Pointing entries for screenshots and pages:
+--
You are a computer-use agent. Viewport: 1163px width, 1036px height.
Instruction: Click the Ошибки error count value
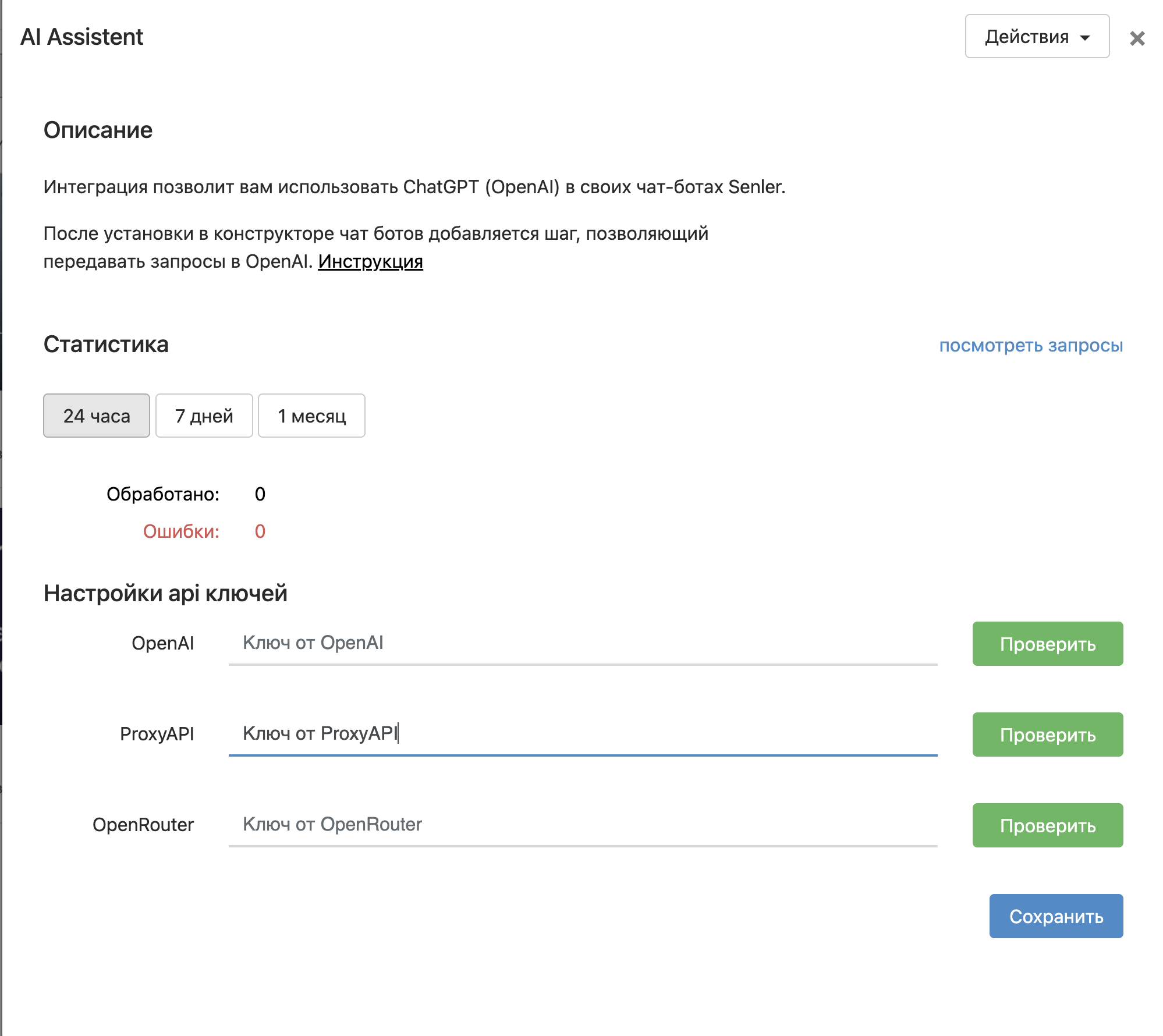pos(260,531)
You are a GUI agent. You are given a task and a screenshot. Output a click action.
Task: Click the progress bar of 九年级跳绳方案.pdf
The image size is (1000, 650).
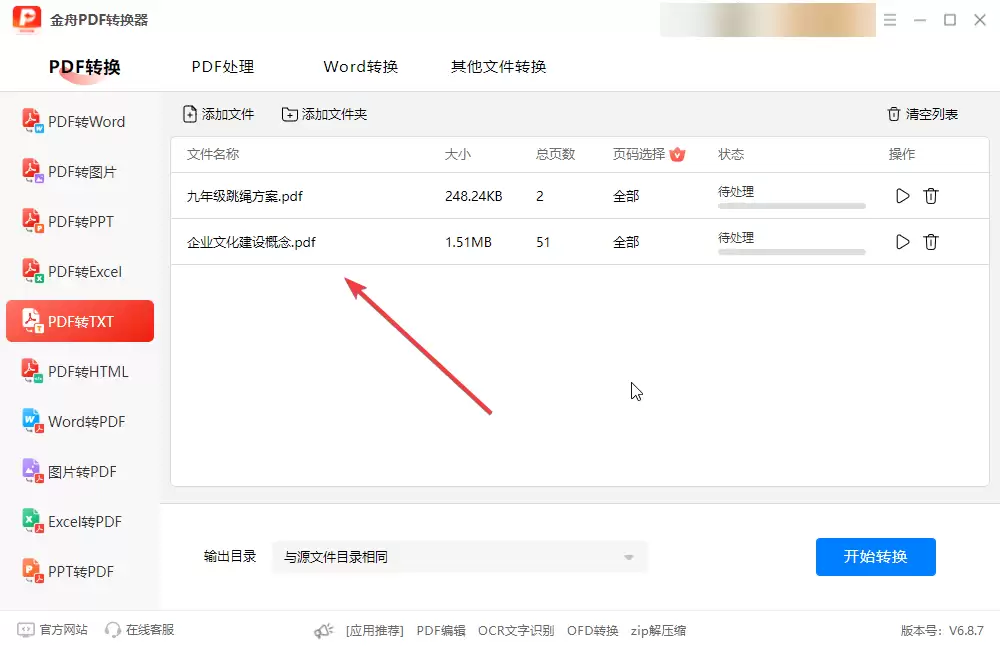coord(791,205)
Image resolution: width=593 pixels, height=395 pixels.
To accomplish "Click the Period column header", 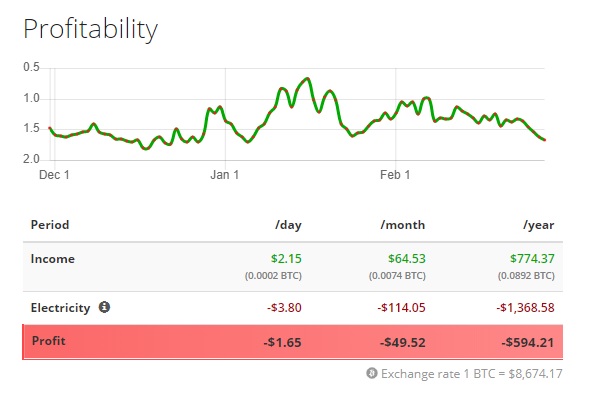I will pyautogui.click(x=50, y=225).
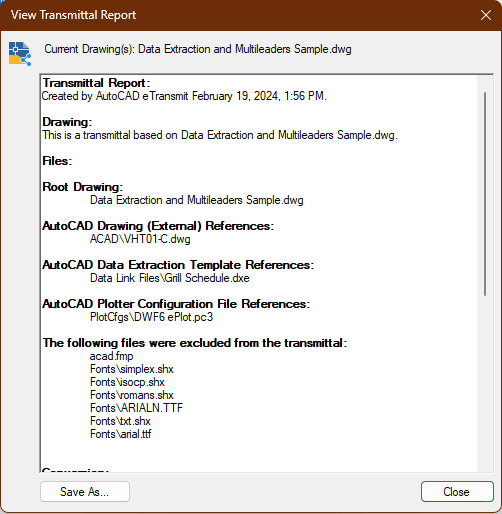Click the eTransmit drawing share icon
The image size is (502, 514).
pos(20,53)
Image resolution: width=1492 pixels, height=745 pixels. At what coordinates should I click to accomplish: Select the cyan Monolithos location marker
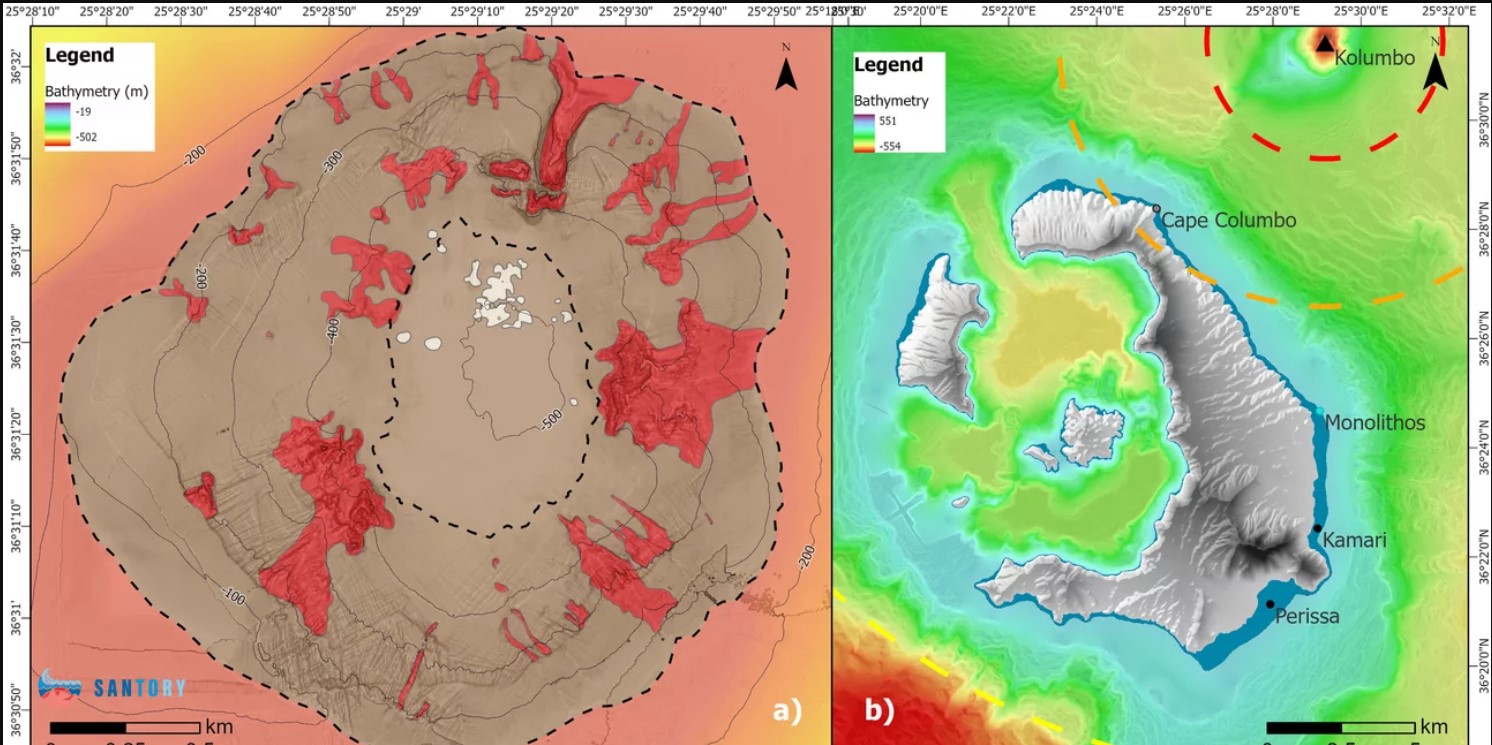(x=1319, y=412)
+--
*JOB:* Write out the entries word for word, beginning at the line that contains "Image resolution: width=1492" and continuing through the last of the entries. Leave the pictures out of your answer.

*ANSWER IN FULL:*
Image resolution: width=1492 pixels, height=745 pixels. At what coordinates should I click to accomplish: Select the cyan Monolithos location marker
(x=1319, y=412)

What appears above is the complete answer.